Task requirements
1. Reproduce verbatim the part of the passage on film and phonographs that opens with the words containing "While Thomas Edison" and closes with "dozen milliseconds apart).".
2. Summarize the passage on film and phonographs in two sentences.
3. Resume the passage on film and phonographs from the point at which it stops.

In that sense, the discussion between Young and his
detractors is truly scientific. And, in that sense, science can resolve it. But
first, a little history.

The
Laws of Sound and Math

While Thomas Edison is credited with inventing both movies and phonographs, the two techniques couldn’t be more different. Movie technology freeze-frames analog continuous-time into discrete, discontinuous snapshots. In film, analog 3D life is compressed into separate analog 2D pictures. Time, on the other hand, is chopped up ( i.e., digitized). Film captures individual photographs (i.e., two-dimensional gray-scale (analog) images spaced a few dozen milliseconds apart).

Contrast
those intermittent photographs with phonographs, in which time is continuous. Phonographs,
the ancestors of vinyl LPs, originally scratched tiny but continuous sound
vibrations directly, mechanically, onto a cylinder of tin foil, then replayed
them in reverse, with a horn-shaped “loudspeaker” — like the old Victrola
players listened to by dogs in the ads (above the slogan, “His Master’s Voice,”

Data excerpts
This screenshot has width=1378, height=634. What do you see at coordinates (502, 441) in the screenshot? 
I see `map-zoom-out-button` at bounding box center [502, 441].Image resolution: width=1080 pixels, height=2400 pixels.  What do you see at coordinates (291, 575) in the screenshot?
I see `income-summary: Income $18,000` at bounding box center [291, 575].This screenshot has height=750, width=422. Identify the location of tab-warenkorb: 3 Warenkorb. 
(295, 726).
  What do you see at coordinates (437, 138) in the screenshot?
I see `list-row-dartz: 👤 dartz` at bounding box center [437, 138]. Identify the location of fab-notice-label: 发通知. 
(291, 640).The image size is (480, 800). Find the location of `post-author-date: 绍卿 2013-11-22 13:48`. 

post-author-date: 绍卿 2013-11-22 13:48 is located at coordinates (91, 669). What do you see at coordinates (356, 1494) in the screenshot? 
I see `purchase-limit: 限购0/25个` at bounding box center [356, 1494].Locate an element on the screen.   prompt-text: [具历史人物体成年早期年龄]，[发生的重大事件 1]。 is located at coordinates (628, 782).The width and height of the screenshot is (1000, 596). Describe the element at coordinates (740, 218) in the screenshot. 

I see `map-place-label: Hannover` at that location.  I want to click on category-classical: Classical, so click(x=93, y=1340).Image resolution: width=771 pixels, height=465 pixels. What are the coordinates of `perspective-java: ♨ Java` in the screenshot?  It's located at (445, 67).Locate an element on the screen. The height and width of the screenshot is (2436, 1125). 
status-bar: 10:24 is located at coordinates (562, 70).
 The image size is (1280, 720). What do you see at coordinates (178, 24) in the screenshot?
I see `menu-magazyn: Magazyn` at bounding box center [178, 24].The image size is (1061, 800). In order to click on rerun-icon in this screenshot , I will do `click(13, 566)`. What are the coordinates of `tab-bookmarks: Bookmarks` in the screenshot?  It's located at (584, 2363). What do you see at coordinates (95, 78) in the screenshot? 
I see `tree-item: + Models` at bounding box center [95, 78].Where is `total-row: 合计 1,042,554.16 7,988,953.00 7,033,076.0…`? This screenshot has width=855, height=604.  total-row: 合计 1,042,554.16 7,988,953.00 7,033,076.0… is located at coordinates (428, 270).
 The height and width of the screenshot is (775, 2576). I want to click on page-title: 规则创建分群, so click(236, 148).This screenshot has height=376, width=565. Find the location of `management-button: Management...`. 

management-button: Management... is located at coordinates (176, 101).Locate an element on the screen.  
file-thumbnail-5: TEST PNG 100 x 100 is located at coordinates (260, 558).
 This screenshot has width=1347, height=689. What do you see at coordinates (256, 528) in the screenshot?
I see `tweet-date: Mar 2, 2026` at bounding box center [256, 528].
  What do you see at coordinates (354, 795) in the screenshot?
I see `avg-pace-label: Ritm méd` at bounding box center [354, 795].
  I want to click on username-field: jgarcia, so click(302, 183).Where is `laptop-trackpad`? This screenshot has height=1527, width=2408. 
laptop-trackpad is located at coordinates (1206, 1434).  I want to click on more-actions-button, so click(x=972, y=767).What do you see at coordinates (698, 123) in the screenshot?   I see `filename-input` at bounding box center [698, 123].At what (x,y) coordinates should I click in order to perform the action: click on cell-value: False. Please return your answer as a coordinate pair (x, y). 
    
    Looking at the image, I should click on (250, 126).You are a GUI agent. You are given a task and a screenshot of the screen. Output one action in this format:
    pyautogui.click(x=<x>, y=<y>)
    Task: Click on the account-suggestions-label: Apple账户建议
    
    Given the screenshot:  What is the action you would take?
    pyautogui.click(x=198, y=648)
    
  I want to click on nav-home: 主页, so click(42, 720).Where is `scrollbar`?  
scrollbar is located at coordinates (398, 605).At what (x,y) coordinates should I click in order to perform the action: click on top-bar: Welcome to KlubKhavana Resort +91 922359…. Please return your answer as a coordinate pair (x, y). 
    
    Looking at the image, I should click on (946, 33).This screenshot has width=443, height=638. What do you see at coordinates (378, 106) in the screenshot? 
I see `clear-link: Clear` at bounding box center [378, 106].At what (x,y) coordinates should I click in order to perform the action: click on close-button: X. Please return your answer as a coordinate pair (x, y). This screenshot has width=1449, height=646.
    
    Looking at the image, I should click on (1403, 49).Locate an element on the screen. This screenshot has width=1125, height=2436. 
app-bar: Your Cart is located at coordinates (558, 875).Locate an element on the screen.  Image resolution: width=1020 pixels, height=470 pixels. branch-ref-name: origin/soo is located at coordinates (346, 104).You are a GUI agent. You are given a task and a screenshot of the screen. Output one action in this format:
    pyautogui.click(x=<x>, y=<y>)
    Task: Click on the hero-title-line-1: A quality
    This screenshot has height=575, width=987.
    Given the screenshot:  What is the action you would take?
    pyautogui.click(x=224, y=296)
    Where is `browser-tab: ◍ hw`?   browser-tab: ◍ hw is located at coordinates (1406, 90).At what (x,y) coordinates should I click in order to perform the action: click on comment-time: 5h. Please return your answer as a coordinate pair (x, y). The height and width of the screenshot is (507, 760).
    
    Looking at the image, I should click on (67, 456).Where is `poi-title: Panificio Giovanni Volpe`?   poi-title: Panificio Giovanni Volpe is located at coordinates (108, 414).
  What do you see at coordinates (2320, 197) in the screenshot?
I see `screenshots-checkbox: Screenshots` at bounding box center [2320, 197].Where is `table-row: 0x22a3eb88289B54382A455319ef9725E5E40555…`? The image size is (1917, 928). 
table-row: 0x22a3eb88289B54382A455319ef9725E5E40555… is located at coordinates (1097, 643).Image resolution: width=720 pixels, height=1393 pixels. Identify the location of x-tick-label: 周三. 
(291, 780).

Answers to this exercise
1.
While Thomas Edison is credited with inventing both movies and phonographs, the two techniques couldn’t be more different. Movie technology freeze-frames analog continuous-time into discrete, discontinuous snapshots. In film, analog 3D life is compressed into separate analog 2D pictures. Time, on the other hand, is chopped up ( i.e., digitized). Film captures individual photographs (i.e., two-dimensional gray-scale (analog) images spaced a few dozen milliseconds apart).

2. Although Thomas Edison is credited with inventing both movies and phonographs, film chops time into discrete snapshots, capturing separate analog two-dimensional pictures spaced a few dozen milliseconds apart. Phonographs, by contrast, treat time as continuous, mechanically scratching sound vibrations onto a tin-foil cylinder and replaying them through a horn-shaped loudspeaker.

3.
because dogs actually could recognize people in those recordings). The
cylinders had only one groove, hence they had no stereo and no possible
representation of space. But they recorded enough pure, continuous analog time
to evoke instant recognition, which is the sweet elixir of the nervous system
for humans and animals alike.

During the 20th century, analog sound recording vaulted from foil cylinders to plastic platters, ever larger and spinning ever slower as technology improved, at 78, 45 or ultimately 33 1/3 revolutions per minute (33 1/3, the slowest speed, was called “long-playing,” or LP). At roughly the same time, analog sound transmission wrapped the world in two other ways.

The continuous-wave analog radio (first AM and then FM), invented first by Nikola Tesla and popularized by Guglielmo Marconi, mimicked the abilities and peculiarities of analog recording with its tubes, crystals and resonators. While audio recording moved sound across time, radio moved it across space and could have an enormous impact when blanketing a country. Orson Welles’ voice and genius — on the radio — took less than an hour to convince America we were under Martian attack. Franklin D. Roosevelt and Winston Churchill’s voices, also on radio, inspired citizens in time of war. So did Adolf Hitler’s and Benito Mussolini’s. Broadcast voices move whole peoples.

Analog emotional resonance also worked through phones. The old-school “landline” phones (aka, the plain old telephone service, or POTS), connected two people in real-time through a pair of dedicated, analog copper wires. Those of us who grew up with POTS phones happily spent hours on them because the connection was so good: no dropping, no gargling, no lost words, no weird sounds or silences. Ask anyone who lived that to confirm it. Talking on POTS phones was like having your conversational partner whisper in your ear.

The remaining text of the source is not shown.